Mombasa County is one of the 47 Counties of Kenya. It’s located at coordinates 4.0396° S, 39.6534° E. Initially it was one of the former Districts of Kenya but in 2013 it was reconstituted as a county, on the same boundaries. It is the smallest county in Kenya, covering an area of 229.7 km2 excluding 65 km2 of water mass. The county is situated in the South Eastern part of the former Coast Province. It borders Kilifi County to the North, Kwale County to the South West and the Indian Ocean to the East. Administratively, the County is divided into seven divisions, eighteen locations and thirty sub-locations.
Population-According to the 2009 Kenya Population and Housing Census, the population was 939,370 people comprising of 486,924 males and 452,446 females with a population density of 4,292 people per Km2. Persons living with disabilities constitute about 0.58% of the total population.
Literacy-Mombasa’s education standards have been greatly affected by drug abuse and the al shabab radicalization of youth. A majority of youth at 40% have not made it beyond standard eight. Despite of the fact that a huge number of the youths born in Mombasa have not gone beyond standard eight, Mombasa has several institutions of higher learning most of whose students come from other counties. The county’s low literacy levels are at 91% for males and 81% for females (Kenya Economic survey 2013).
The County is the centre of tourism in the country. It hosts various tourist attractions which are; Fort Jesus, white sandy Beaches, Water Sports, Mombasa Marine National Park, Nature Trail, Historical and Cultural sites and numerous world class Tourist Hotels. Various manufacturing firms have set up base in the County including Bamburi Cement Company at Bamburi. Other industries include petroleum refining, food processing, salt and sand.There is also minimal extraction of coral blocks and ongoing prospects of seabed mining.
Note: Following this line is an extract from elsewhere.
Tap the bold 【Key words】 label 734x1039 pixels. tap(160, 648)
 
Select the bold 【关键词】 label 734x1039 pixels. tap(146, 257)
Gender inequality in the county is manifested in all spheres of life. These include school enrollment, government institutions and in decision making organs. For example, enrolment rate in schools indicates that 49%, 51% and 48% of those enrolled in pre-primary, primary and secondary schools respectively are girls respectively. In government institutions more than 80%of all the departmental heads and their deputies are men. There is need for the county government to have an affirmative approach towards addressing the gender inequality in the county.
The County is confronted with numerous environmental challenges. There are problems in sewage disposal resulting in untreated or partially treated effluent being discharged into the ocean. The sea beaches are being affected by waste oil. Quarry operations in some areas of the County such as Bamburi, Ngomeni and Mkomani have left open pits that pose environmental hazards. In Changamwe where large number of people lives the petroleum refinery contributes to air pollution. Furthermore the refinery may lead to a disaster of serious proportion. Solid waste collection service cannot cope with waste is generated.
As per the 2009 national census the estimates indicate that 38 % of the population in the county is poor.The number is expected to increase rapidly given the high population growth that is not commensurate with the rate at which investment and employment are created. The immediate causes of poverty in the County are landlessness, high and increasing cost of living, inaccessibility to credit facilities, lack of technical and entrepreneurial skills especially among the youth, unemployment, low incomes, HIV AIDS and gender discrimination. Other factors include poor resource management, poor governance, ignorance and marginalization of the disadvantaged. According to the Basic Report on Wellbeing in Kenya 2005/06, Mwakirunge was ranked the poorest followed by Kisauni. The poor are predominantly squatters living on land owned by absentee landlords.